[REQUIREMENT]: Print the whole listing exactly.

• • • • • • •

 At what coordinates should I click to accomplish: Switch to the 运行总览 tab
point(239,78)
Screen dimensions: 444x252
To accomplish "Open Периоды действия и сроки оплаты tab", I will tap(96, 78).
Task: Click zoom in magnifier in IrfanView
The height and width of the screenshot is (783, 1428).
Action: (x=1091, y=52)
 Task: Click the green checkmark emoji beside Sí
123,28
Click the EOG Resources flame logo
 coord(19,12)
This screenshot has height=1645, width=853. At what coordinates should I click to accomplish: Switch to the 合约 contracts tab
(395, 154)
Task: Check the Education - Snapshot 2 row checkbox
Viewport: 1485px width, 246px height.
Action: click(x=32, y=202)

• • • • • • •

[ANSWER SECTION]:
 At what coordinates should I click to accomplish: Switch to the 运行总览 tab
point(239,78)
Screen dimensions: 444x252
To accomplish "Open Периоды действия и сроки оплаты tab", I will tap(96, 78).
Task: Click zoom in magnifier in IrfanView
The height and width of the screenshot is (783, 1428).
Action: (x=1091, y=52)
 Task: Click the green checkmark emoji beside Sí
123,28
Click the EOG Resources flame logo
 coord(19,12)
This screenshot has height=1645, width=853. At what coordinates should I click to accomplish: Switch to the 合约 contracts tab
(395, 154)
Task: Check the Education - Snapshot 2 row checkbox
Viewport: 1485px width, 246px height.
Action: click(x=32, y=202)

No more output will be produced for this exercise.